Current status and future directions in the study of experimental chagasic cardiomyopathy

Chagasic cardiomyopathy (CCM) is the most severe manifestation of Chagas disease (CD), caused by infection with Trypanosoma cruzi. Current treatments rely on antiparasitic drugs, which have limited efficacy and significant side effects, or symptomatic management adapted from other cardiomyopathies—often insufficient to address CCM's unique features, such as severe arrhythmias, heart failure, and microvascular dysfunction. Despite over a century of research, critical gaps remain in understanding the pathogenesis of CCM, and no therapy effectively prevents parasite persistence or disease progression.
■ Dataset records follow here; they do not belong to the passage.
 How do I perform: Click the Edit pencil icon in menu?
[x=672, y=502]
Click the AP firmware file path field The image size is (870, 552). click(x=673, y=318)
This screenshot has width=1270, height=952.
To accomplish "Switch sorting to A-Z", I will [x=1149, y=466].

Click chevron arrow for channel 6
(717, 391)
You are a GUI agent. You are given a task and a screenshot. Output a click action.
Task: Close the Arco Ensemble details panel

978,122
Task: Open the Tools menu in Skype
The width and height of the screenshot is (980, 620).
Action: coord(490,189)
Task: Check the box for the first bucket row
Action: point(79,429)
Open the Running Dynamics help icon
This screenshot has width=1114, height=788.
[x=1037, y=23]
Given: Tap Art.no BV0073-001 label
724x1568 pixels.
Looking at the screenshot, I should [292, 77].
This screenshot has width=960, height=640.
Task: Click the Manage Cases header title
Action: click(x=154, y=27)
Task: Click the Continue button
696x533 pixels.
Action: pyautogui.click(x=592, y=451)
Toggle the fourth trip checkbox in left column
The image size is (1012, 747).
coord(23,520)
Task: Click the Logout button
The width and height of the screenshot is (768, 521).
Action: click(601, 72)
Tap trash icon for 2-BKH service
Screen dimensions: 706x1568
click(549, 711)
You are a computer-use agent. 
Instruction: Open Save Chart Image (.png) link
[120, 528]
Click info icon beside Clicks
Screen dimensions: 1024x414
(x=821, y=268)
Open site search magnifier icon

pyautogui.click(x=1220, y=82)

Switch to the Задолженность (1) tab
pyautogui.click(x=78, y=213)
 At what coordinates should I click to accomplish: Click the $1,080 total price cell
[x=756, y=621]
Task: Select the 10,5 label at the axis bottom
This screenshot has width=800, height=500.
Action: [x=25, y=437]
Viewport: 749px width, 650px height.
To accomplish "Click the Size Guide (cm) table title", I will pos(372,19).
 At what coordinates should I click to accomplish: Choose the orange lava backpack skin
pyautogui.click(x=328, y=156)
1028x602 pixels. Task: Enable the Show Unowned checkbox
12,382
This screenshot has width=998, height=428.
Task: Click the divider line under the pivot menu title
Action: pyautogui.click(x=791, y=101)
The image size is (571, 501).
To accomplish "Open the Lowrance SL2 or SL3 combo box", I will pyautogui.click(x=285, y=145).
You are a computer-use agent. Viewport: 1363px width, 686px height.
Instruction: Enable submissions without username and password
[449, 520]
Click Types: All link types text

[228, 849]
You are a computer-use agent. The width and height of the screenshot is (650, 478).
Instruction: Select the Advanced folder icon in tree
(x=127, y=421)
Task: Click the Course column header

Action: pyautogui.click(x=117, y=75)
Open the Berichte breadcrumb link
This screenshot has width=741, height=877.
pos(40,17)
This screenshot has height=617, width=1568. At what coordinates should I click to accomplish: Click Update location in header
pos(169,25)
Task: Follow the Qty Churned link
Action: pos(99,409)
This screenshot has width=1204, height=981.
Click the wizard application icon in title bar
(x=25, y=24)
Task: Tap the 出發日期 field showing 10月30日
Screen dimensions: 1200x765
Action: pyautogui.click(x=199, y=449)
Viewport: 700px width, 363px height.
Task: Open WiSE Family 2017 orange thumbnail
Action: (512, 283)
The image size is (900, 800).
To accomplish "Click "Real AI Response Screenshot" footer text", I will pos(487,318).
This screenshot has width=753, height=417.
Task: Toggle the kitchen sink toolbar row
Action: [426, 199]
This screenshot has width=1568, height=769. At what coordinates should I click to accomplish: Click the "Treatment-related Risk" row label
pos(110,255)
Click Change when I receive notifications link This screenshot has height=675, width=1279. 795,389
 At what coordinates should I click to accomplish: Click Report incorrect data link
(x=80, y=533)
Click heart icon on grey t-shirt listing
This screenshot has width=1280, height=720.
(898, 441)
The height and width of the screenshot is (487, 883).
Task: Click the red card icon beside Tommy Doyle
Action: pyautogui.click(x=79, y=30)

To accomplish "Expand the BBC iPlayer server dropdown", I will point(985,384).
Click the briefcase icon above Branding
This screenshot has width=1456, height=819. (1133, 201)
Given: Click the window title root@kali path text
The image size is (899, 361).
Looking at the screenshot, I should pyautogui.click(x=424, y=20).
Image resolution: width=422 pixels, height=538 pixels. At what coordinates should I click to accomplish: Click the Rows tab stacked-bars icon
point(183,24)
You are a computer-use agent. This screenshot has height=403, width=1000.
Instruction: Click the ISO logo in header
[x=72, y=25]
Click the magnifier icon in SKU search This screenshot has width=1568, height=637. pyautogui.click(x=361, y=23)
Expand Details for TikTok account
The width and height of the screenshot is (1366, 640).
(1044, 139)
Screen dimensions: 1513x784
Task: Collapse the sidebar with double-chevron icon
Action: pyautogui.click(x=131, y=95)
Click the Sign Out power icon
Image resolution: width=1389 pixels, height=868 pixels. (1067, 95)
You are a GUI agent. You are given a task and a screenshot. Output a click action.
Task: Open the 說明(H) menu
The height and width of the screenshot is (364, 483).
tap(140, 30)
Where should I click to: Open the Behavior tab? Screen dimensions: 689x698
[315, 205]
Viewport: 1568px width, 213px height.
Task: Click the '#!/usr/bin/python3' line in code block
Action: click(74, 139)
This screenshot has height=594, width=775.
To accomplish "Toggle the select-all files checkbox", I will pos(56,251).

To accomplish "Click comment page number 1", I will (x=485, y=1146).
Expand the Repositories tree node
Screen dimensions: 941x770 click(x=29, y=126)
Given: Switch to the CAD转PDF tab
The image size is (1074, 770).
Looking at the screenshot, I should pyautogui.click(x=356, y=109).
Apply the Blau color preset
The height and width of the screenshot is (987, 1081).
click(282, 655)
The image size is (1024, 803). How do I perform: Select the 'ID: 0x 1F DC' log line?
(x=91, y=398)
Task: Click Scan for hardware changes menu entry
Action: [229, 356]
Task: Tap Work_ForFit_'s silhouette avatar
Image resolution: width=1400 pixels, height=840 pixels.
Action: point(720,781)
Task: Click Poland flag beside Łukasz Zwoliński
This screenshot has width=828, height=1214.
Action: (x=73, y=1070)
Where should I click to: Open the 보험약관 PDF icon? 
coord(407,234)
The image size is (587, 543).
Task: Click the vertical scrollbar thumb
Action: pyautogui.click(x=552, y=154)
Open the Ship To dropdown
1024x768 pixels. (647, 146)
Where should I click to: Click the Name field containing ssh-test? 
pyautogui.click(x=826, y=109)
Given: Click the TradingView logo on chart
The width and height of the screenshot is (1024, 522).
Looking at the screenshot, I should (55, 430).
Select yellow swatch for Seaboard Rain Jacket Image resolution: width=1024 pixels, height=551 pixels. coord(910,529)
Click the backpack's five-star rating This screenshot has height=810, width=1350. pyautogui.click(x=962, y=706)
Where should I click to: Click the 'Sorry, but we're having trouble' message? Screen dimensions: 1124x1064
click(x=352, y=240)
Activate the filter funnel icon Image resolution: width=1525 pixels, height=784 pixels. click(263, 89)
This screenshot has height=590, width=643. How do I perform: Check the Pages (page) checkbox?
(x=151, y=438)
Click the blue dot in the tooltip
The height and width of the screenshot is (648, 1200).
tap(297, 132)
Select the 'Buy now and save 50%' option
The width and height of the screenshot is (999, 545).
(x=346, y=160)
Here, we summarize our group's key findings on the development and characterization of experimental CCM. We detail how murine models of T. cruzi infection have been instrumental in describing electrocontractile remodeling, isolating cardiomyocytes, and elucidating the cellular mechanisms and signaling pathways—particularly involving oxidative stress and calcium handling—that underlie disease pathogenesis. Our data support the hypothesis that targeting CaMKII, a central regulator of calcium and redox signaling in both host and parasite, may offer dual therapeutic benefits by reducing T. cruzi infectivity and preventing CCM onset. Finally, we discuss future directions for leveraging experimental models to develop more effective and specific therapies for Chagas disease.